═════ EXTRACT PROVIDED
When foreign-owned InBev took over St. Louis-based Anheuser-Busch three years ago, some prognosticators predicted the demise of the patriotic-infused marketing that had long been linked with Budweiser. After all, how could a Belgium-based brewer run by Brazilians drape the King of Beers in stars and stripes?

"It could be a disaster," one ad agency executive told Ad Age as the $52 billion acquisition was about to close in summer 2008.

But it wasn't. Bud is still coloring itself red, white and blue, and consumers don't seem to mind. Consider the brand's newest promotions: limited-time American flag-styled cans debuting on Memorial Day and a nationwide happy-hour event on Flag Day to promote its new veteran fundraising program.

"The average consumer has a short memory," said Harry Schuhmacher, editor of Beer Business Daily. "The fact that Anheuser-Busch was bought by a foreign company was all over the news ... but then it died down and people went about their business."

It was not all that long ago that A-B railed against the "foreign interests" that controlled competitors such as Miller, which was acquired by South African Brewers in 2002 and later joined with Molson Coors to create MillerCoors in the states.
══════════
═════ PROVIDED DATA
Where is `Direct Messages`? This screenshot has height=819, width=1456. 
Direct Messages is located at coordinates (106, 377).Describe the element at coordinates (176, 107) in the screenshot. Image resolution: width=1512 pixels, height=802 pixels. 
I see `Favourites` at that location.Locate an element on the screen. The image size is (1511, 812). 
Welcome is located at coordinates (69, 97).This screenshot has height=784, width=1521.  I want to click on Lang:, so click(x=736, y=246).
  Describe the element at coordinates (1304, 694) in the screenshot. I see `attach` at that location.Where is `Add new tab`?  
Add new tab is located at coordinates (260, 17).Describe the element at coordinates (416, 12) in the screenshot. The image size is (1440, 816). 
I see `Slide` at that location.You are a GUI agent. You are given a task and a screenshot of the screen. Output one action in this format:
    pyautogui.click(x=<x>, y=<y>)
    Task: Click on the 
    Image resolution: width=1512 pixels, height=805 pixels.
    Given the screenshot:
══════════
WHAT YOU NEED TO DO:
1: Write out the part of the Budweiser article that opens with the words containing "But it wasn't." and closes with "in the states.".
2: Translate this sentence from the Budweiser article into Spanish: "Bud is still coloring itself red, white and blue, and consumers don't seem to mind."
3: Resume the Budweiser article at the point where it stops.
You will not need the lines for any of this work.

ANSWERS TO THE PROBLEMS:
1:
But it wasn't. Bud is still coloring itself red, white and blue, and consumers don't seem to mind. Consider the brand's newest promotions: limited-time American flag-styled cans debuting on Memorial Day and a nationwide happy-hour event on Flag Day to promote its new veteran fundraising program.

"The average consumer has a short memory," said Harry Schuhmacher, editor of Beer Business Daily. "The fact that Anheuser-Busch was bought by a foreign company was all over the news ... but then it died down and people went about their business."

It was not all that long ago that A-B railed against the "foreign interests" that controlled competitors such as Miller, which was acquired by South African Brewers in 2002 and later joined with Molson Coors to create MillerCoors in the states.

2: Bud sigue pintándose de rojo, blanco y azul, y a los consumidores no parece importarles.

3:
A-B faced an immediate backlash as its merger closed, including protests from a website called SaveAB, which promised to "fight the foreign invasion." But as author Julie MacIntosh recounts in her book "Dethroning the King," lobbying efforts were soon overshadowed by the building financial crisis. "People were too distracted by the credit-crunch-related turmoil in their own lives to care about whether Budweiser was brewed by an American or Belgian company," she said in the book.

And patriotic plays only go so far, experts said. "Consumers drink beer, they don't obsess over who owns what," said beer historian Maureen Ogle. She admits to being upset when InBev bought A-B, but then "once the emotion was over, well, life goes on."

The fact is the American brewing industry today is dominated by foreign interests. A-B and MillerCoors together control 78.4% of the U.S. market, according to Beer Marketer's Insights. The largest U.S.-owned company that makes and sells beer in the States is Rochester, N.Y.-based North American Breweries, which has 1.2% share with brands such as Genesee and Magic Hat. (The brewer is owned by a private-equity fund, KPS Capital Partners.)

Still, the foreign-owned big boys are upping their patriotic appeals this summer.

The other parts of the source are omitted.